First, you have to associate a custom branded domain, please follow this tutorial → http://jo.my/joturl-branded-domain
Which type of SSL certificate to choose? Pros and Cons of SSL certificates: Traditional vs Let's Encrypt
Traditional SSL certificate
A traditional SSL certificate starts with purchasing an SSL certificate from a trusted provider (e.g., Digicert, Comodo). After that, you’ll need to verify the certificate with the Certificate Authority you purchased it from through a Certificate Signing Request (CSR), this only proves that you manage the domain for which you request the certificate. You can generate a CSR by using the Create certificate request (CSR) button on the following page → https://www.joturl.com/reserved/settings.html#settings-certificates. At this point, your SSL certificate will be validated, at the end of this process, you will get the certificate and (optionally) the intermediate certificates. Navigate to → https://www.joturl.com/reserved/settings.html#settings-certificates and click on Add new certificate/domain association, select the domain, and upload the required files (certificate, private key, intermediate certificates). Once that SSL certificate is installed, wait up to 15 minutes for the certificate to be propagated.
- Customizable. One of the features of a full SSL implementation is that you can purchase an Extended Validation (EV) SSL certificate. This provides your company with an additional guarantee for visitors that your custom domain is secure.
- Easier to implement across multiple subdomains. If you have multiple subdomains, what you'll likely need is either a separate SSL certificate for each subdomain or a wildcard certificate for all variations of your domain. A traditional SSL service is often the easiest way to set up a wildcard certificate if you need to secure several variations.
- Expensive. Although basic SSL certificates may require a low cost, these costs can increase rapidly depending on your needs.
- Time to implement. Modern providers have considerably speeded up the procedures for issuing certificates, but a priori the time required is not predictable (especially for extended validations).
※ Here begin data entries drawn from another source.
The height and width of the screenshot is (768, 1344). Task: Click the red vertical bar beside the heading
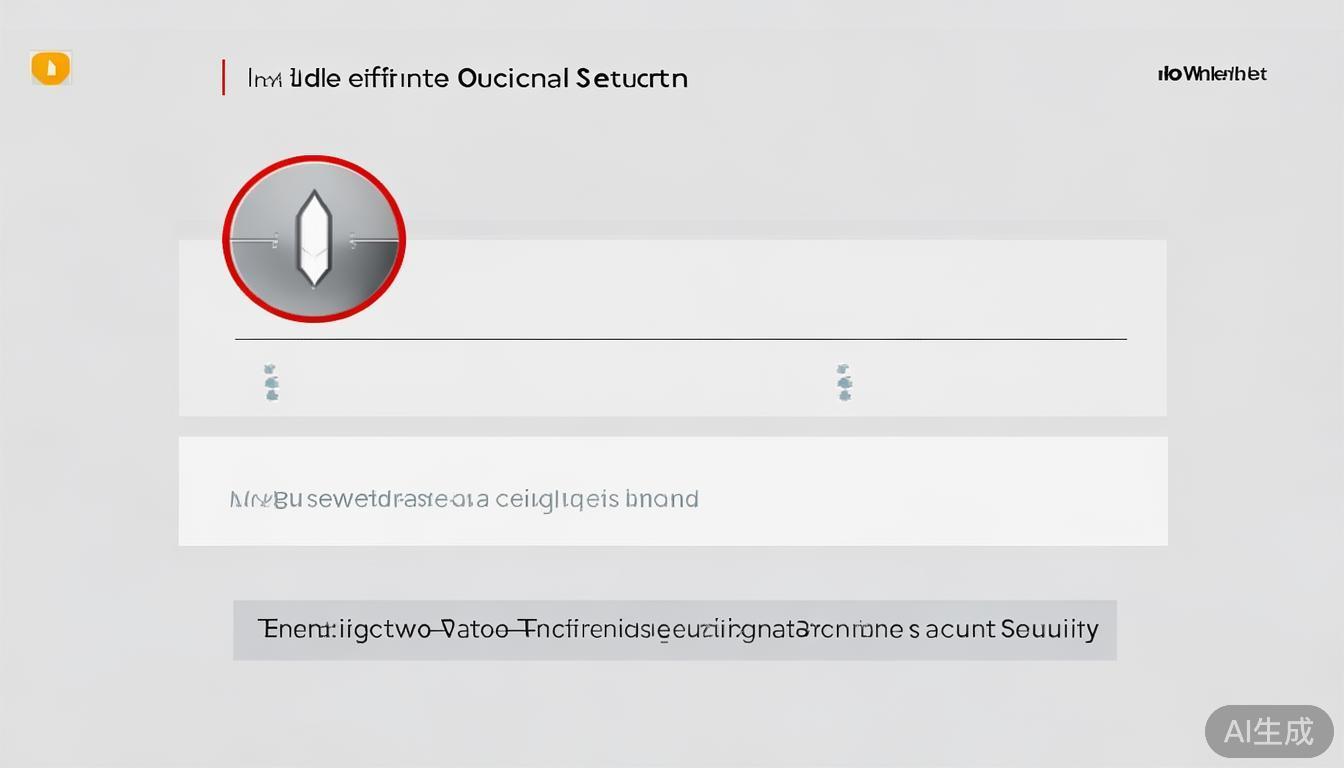point(223,78)
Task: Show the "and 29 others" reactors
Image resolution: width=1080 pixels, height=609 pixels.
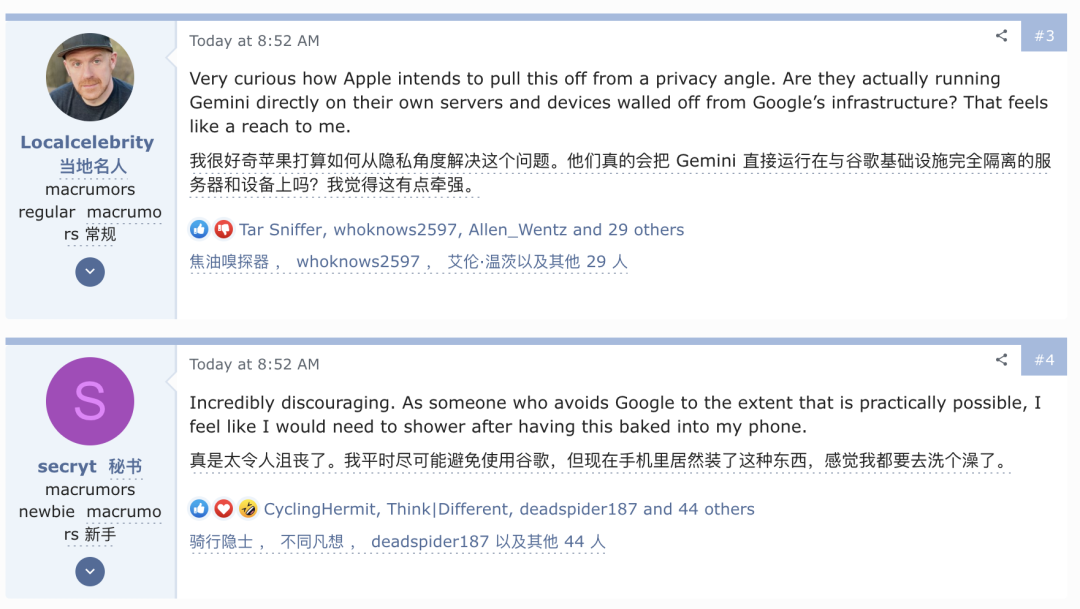Action: pos(628,229)

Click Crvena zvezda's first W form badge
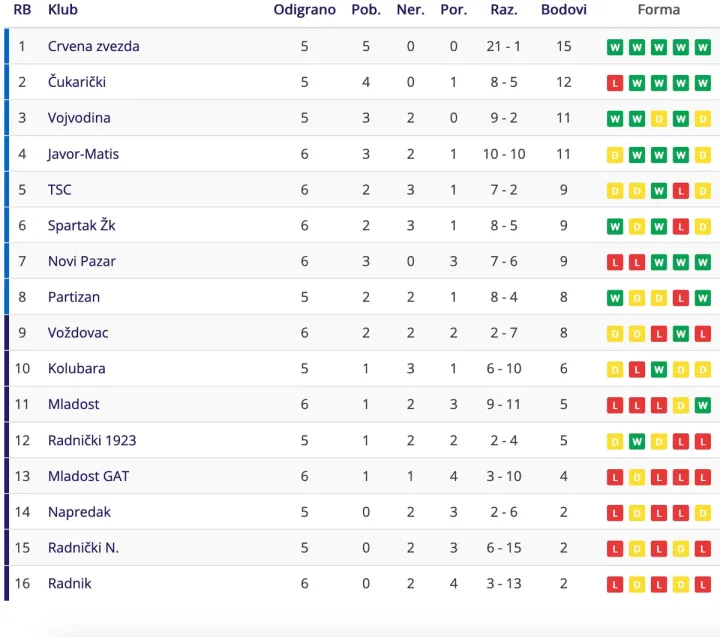[615, 47]
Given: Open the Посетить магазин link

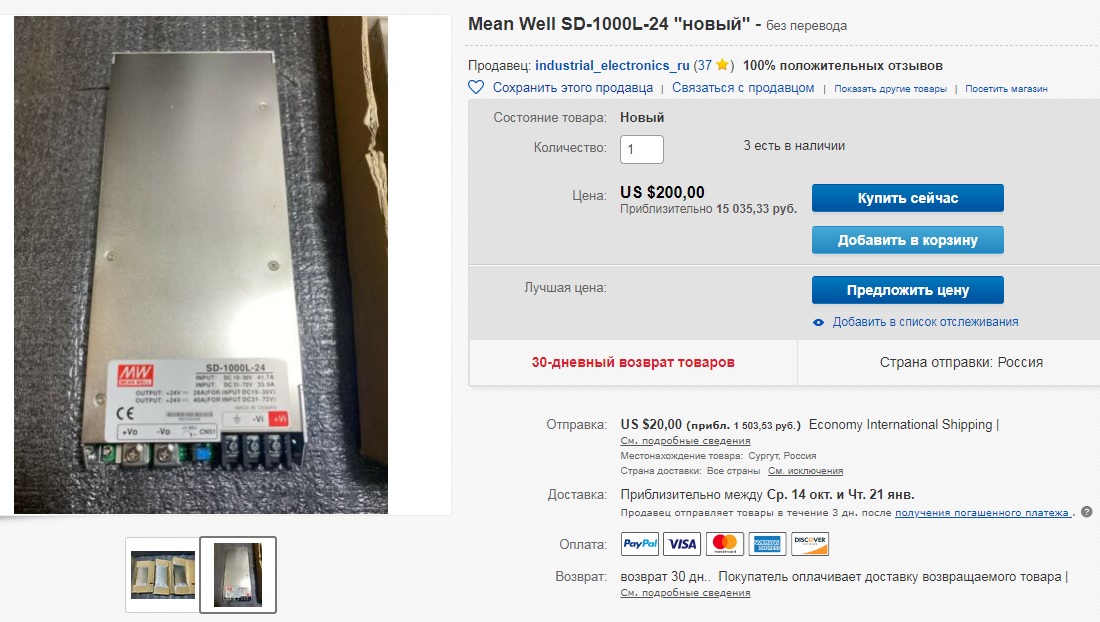Looking at the screenshot, I should click(1006, 88).
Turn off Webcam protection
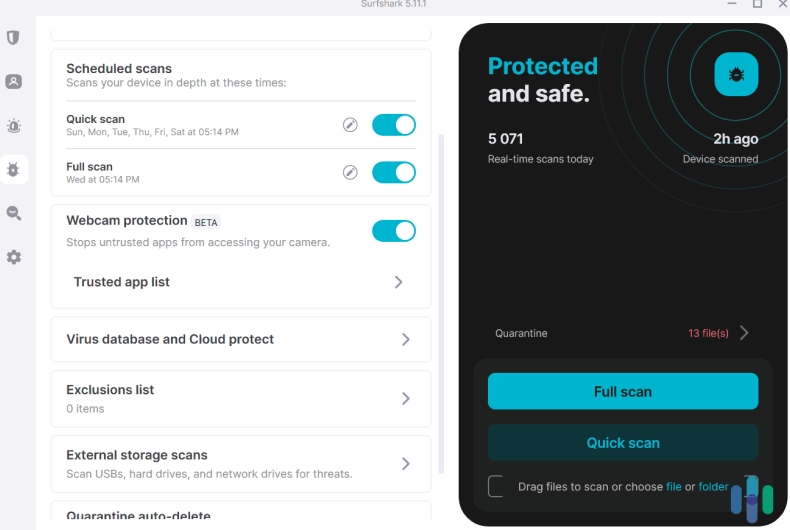Image resolution: width=790 pixels, height=530 pixels. pos(393,231)
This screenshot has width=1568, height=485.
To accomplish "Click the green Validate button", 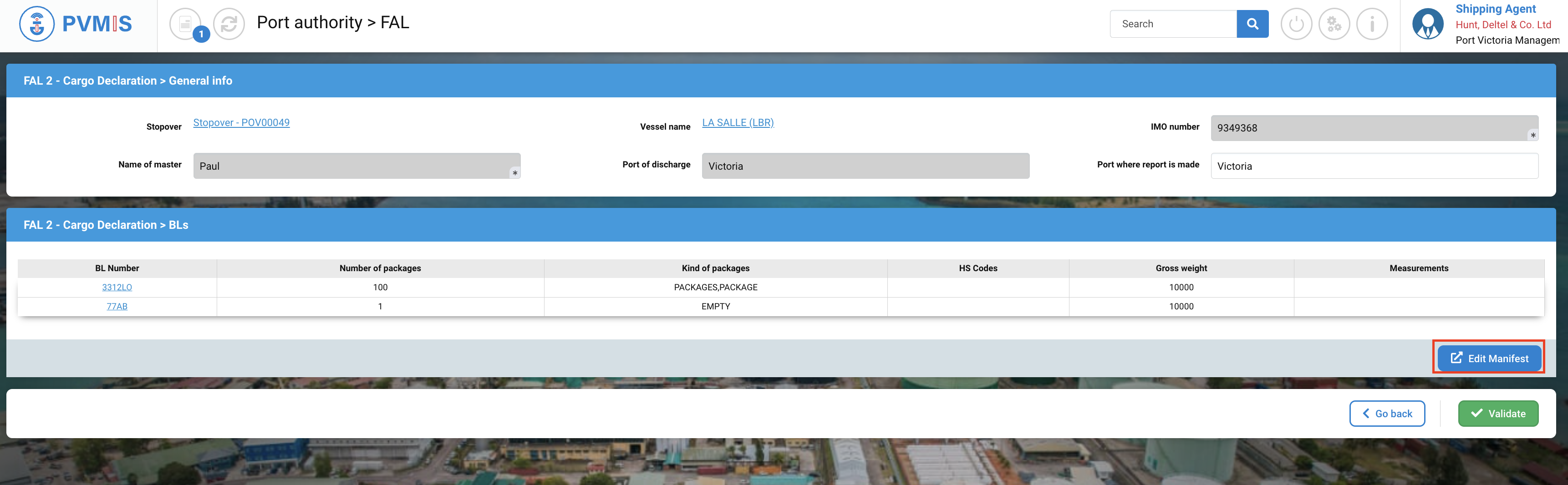I will [x=1498, y=413].
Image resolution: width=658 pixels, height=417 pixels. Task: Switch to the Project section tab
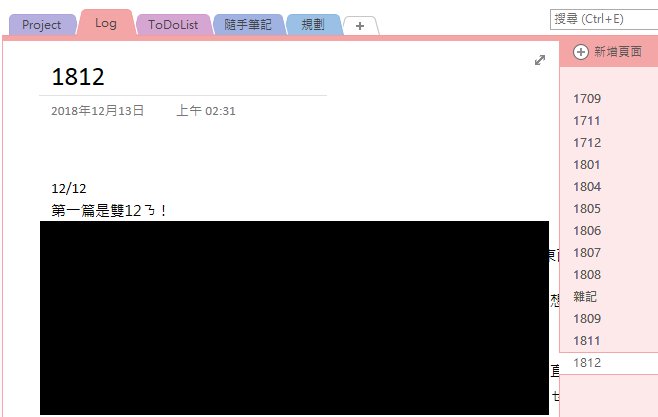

Let’s Encrypt is a free, automated and open certification authority provided by the non-profit Internet Security Research Group (ISRG) to promote web security by issuing free SSL certificates. The implementation of Let's Encrypt is very similar to a traditional SSL certificate: it is still necessary to validate the domain with the certification authority and install the SSL certificate. However, the implementation of Let's Encrypt is completely automated by JotUrl: go to → https://www.joturl.com/reserved/settings.html#settings-certificates, click on Get a free certificate and follow instructions on the screen. Once that SSL certificate is installed, wait up to 15 minutes for the certificate to be propagated.
- Free. The cost is zero.
- Ease of implementation. The implementation of Let's Encrypt is automated by JotUrl.
- Complete security. Like with a traditional SSL certificate, the entire connection between site visitor and our servers is secure, leaving no possibility of a compromised connection.
- Compatibility issues. Let’s Encrypt is known to be incompatible with a few different platforms, though the ones it is incompatible with are not likely to be a major source of traffic to your custom domain. The compatibility could change for the worse due to the announced transitioning to ISRG's root: https://letsencrypt.org/2019/04/15/transitioning-to-isrg-root.html
- 90-day certificates. While traditional SSL certificates are often valid for a year or more, Let’s Encrypt certificates are only valid for 90 days, and they recommend renewing every 60 days. However, even the renewal is automated by JotUrl. For clarity we must stress that the automatic renewal system is under test, so we advise you to check the renewal of your certificates every 80 days and to contact our assistance if the update fails.
- Limited customization. Let’s Encrypt will only offer Domain Validation certificates, meaning that you can’t purchase a certificate to get an Extended Validation. Also, our engine cannot validate Let’s Encrypt wildcard certificates since they require DNS validation and our engine can only automatically support HTTP validation.